A Norfolk, Nebraska, woman pleaded guilty to helping her daughter have a medication abortion last year. The charges came after Facebook, by court order, provided police with evidence that bolstered a Madison County prosecutor’s case against her.
Last year, it emerged that the two were charged after police acquired Facebook messages that proved the two had acquired abortion medication intended for first-trimester abortions. In a June 2022 affidavit, the officer investigating Celeste Burgess, the daughter who was charged along with her mother, Jessica Burgess, said he’d served Meta a warrant seeking their messages, and the company quickly complied.
The charges include having an abortion after 20 weeks, false reporting, and tampering with human skeletal remains. According to last year’s affidavit, Burgess was about 23 weeks along in her pregnancy, which is also later than the Nebraska 20-week post-fertilization abortion ban in place at the time. Nebraska has since implemented a 12-week abortion ban.
The case underscores a crucial privacy drawback of Facebook Messenger, which to this day doesn’t default to end-to-end encryption (E2EE) like other messengers, such as Signal, Meta’s own WhatsApp, or Apple’s iMessage do. Because it’s not the default, average people not being intentional about their messaging may not realize they can even turn it on.
E2EE is important because, when it’s properly implemented, the company offering it has no key to unlock the messages — the only person who can access the messages is the sender and the receiver, and in some cases, you can even set the messages to be deleted.

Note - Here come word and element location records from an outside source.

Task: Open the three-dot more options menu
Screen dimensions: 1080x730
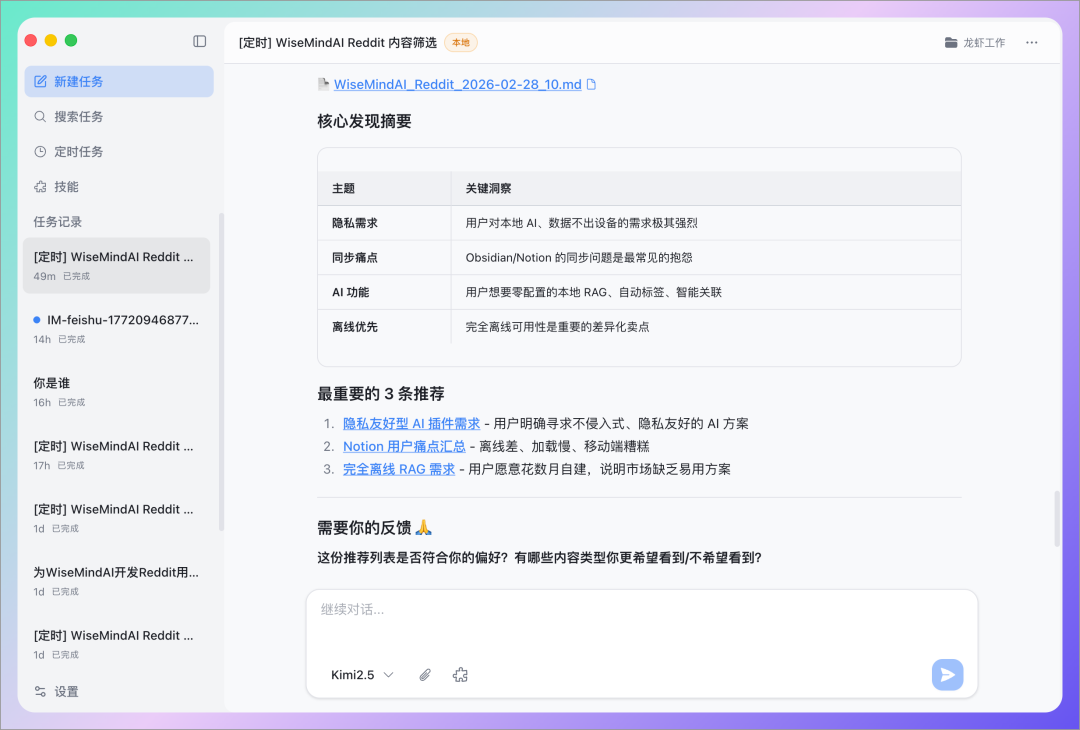Action: tap(1032, 43)
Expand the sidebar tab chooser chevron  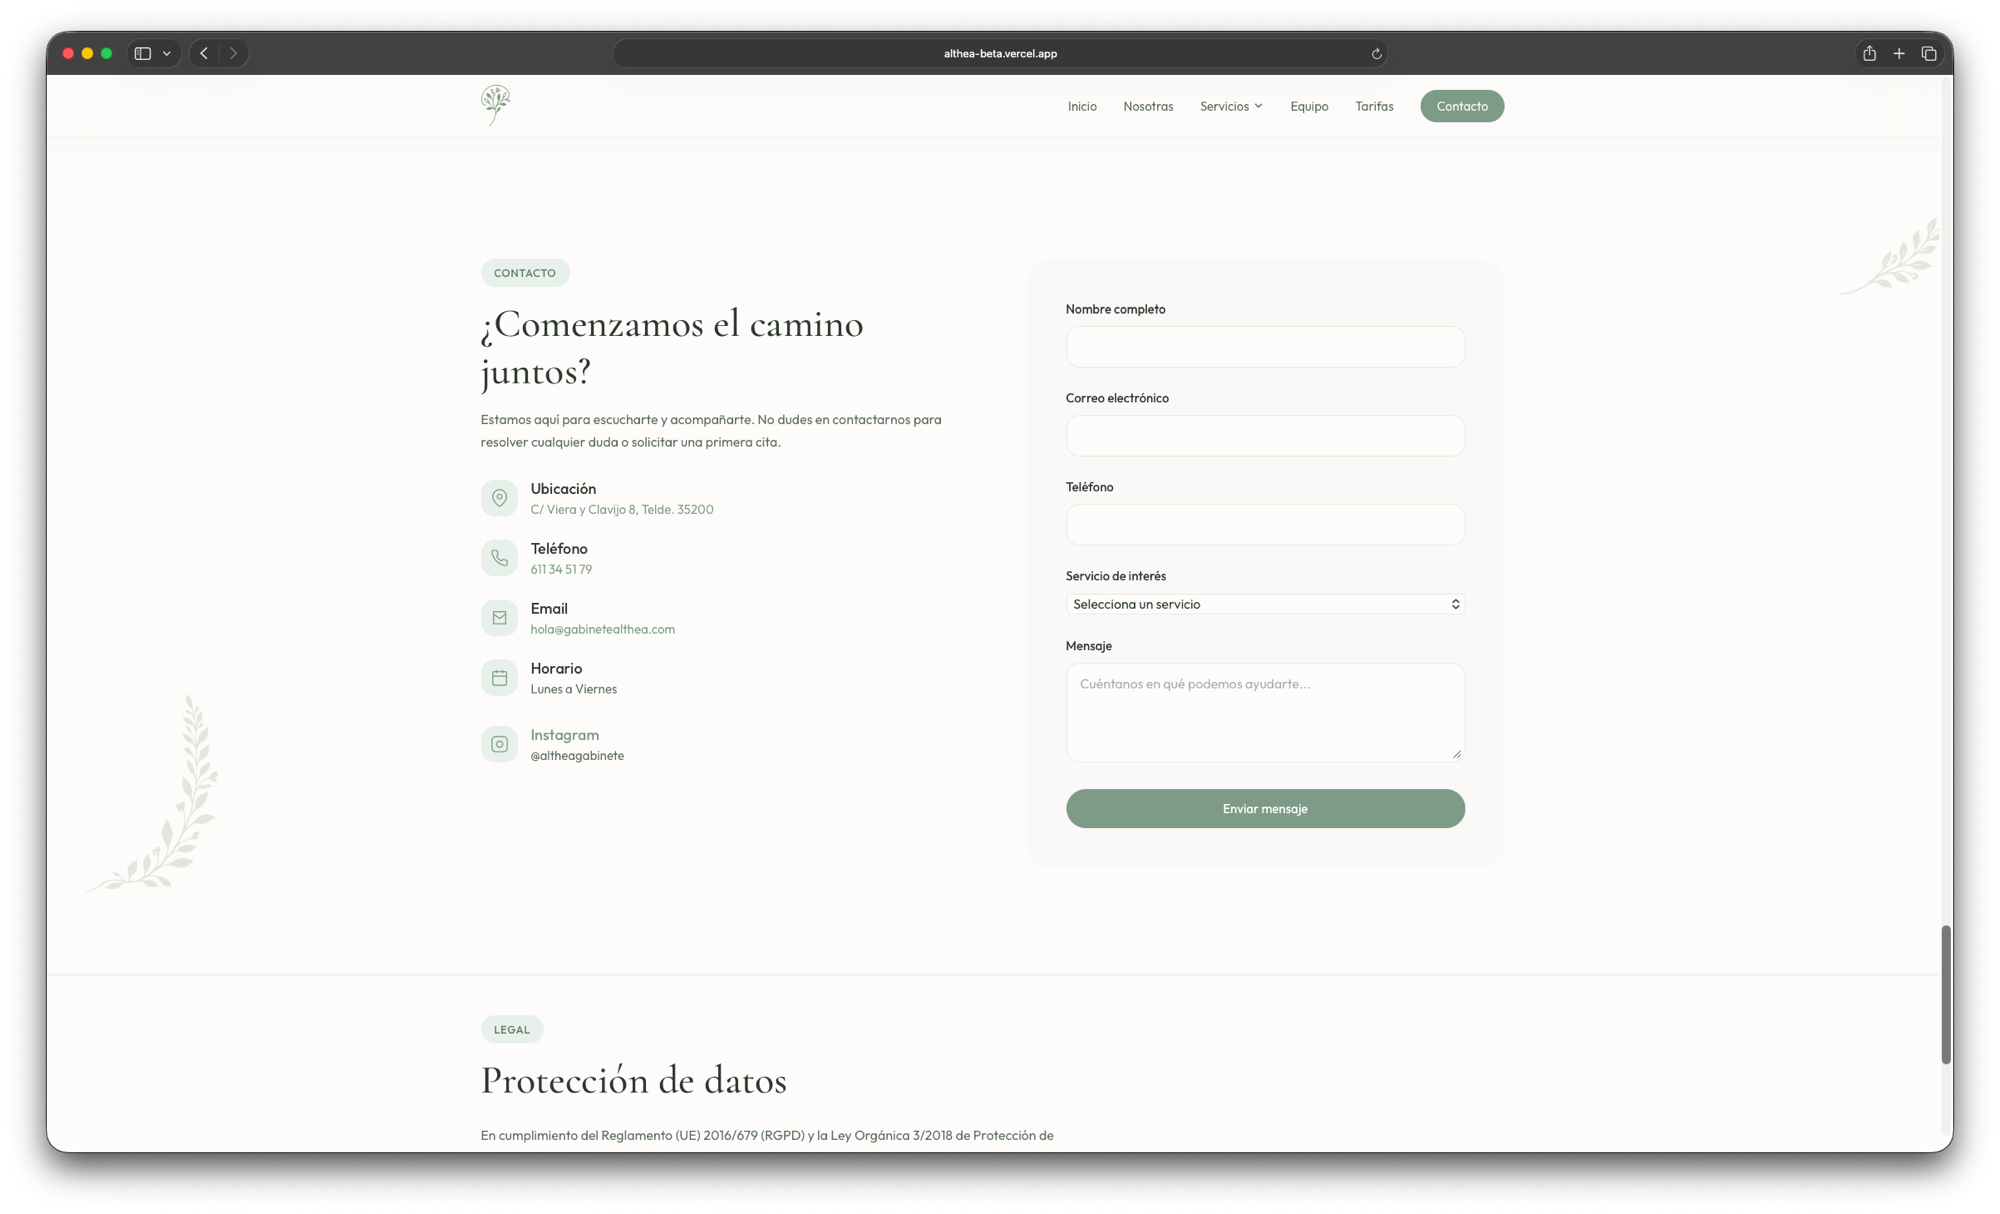tap(167, 53)
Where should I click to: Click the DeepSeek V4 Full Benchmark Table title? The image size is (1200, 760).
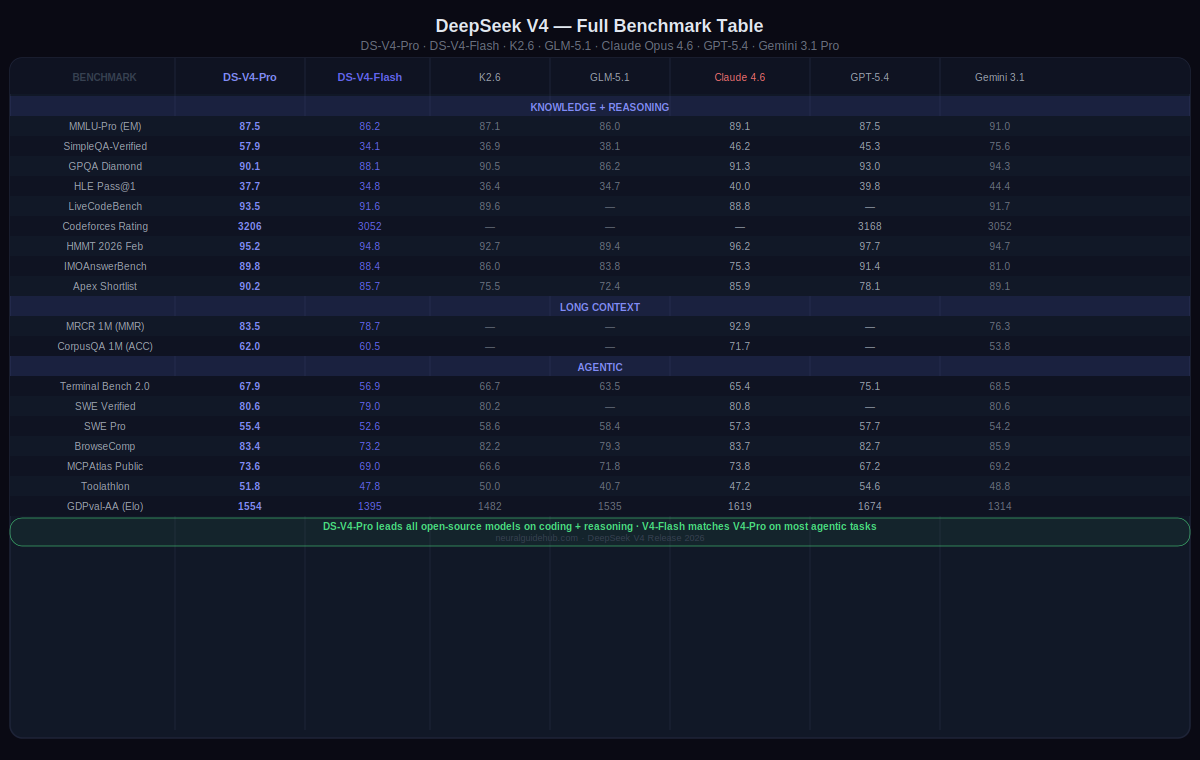[599, 26]
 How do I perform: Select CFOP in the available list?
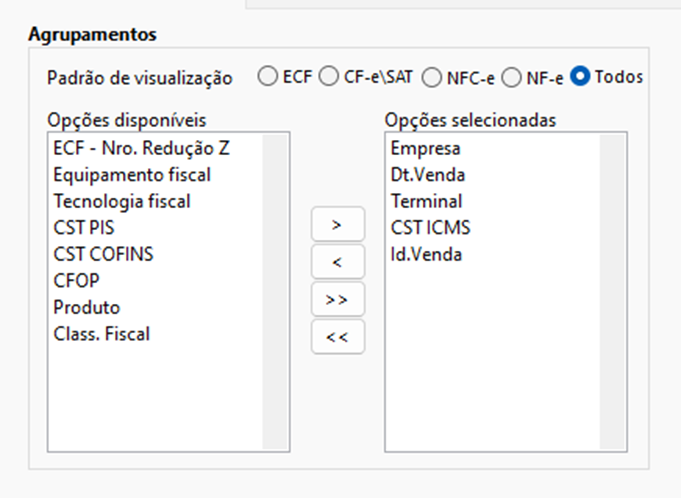[x=75, y=281]
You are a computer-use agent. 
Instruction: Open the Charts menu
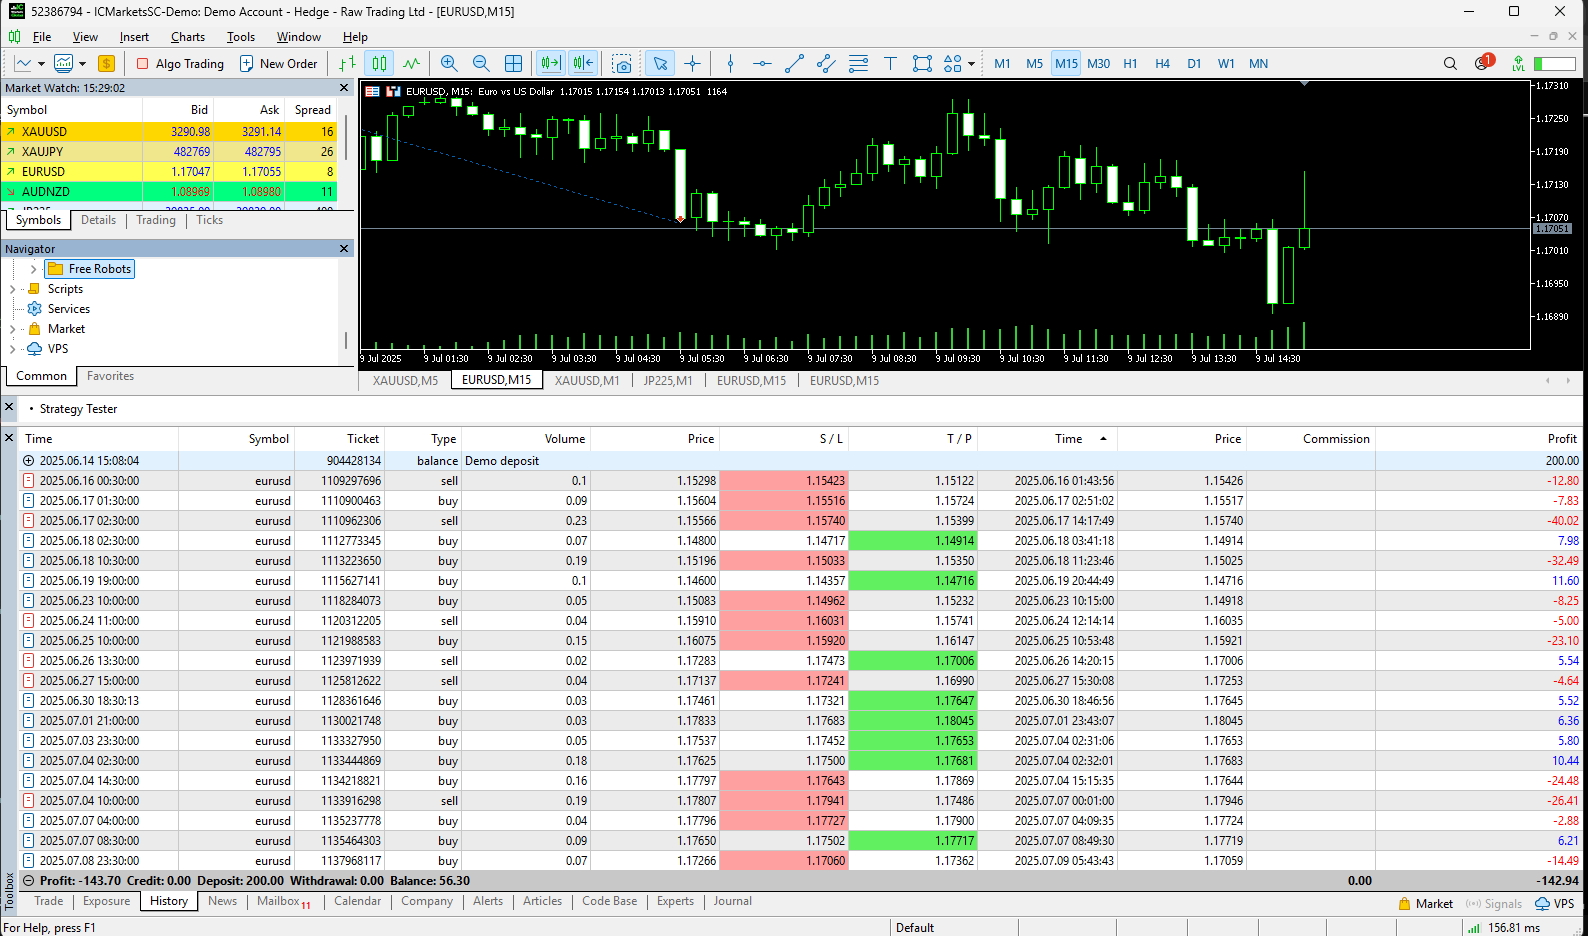187,37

In June, when the investigating officer’s affidavit was filed, the Supreme Court was on the precipice of striking down Roe v. Wade — which it did only nine days afterward on June 24th, 2022. Afterward, existing, unenforceable abortion bans around the country immediately took effect, while many states got to work passing new restrictions, and women’s rights advocacy groups warned of digital privacy risks illuminated in cases just like the Burgess’.
Meta itself has been reticent to take a stand on abortion. Although then-Meta executive Sheryl Sandberg posted in May 2022 in support of abortion rights, the next day, the company restricted internal discussion of the issue to one-on-one private chats with “trusted colleagues” or up to five “like-minded people” in listening sessions, though the company allowed its employees to share their thoughts on their personal Meta social apps.
The company also downweighted abortion content on its platforms well before the Supreme Court struck down the Roe v. Wade decision that had previously served as a barrier against strong abortion laws at the state level.
The mother and daughter are scheduled for sentencing on September 22nd and July 20th, respectively. Her daughter pleaded guilty in May. The Madison County prosecutor, attorney Joe Smith, said this was his first charge of illegal abortion after 20 weeks since the previous ban was instituted in 2010.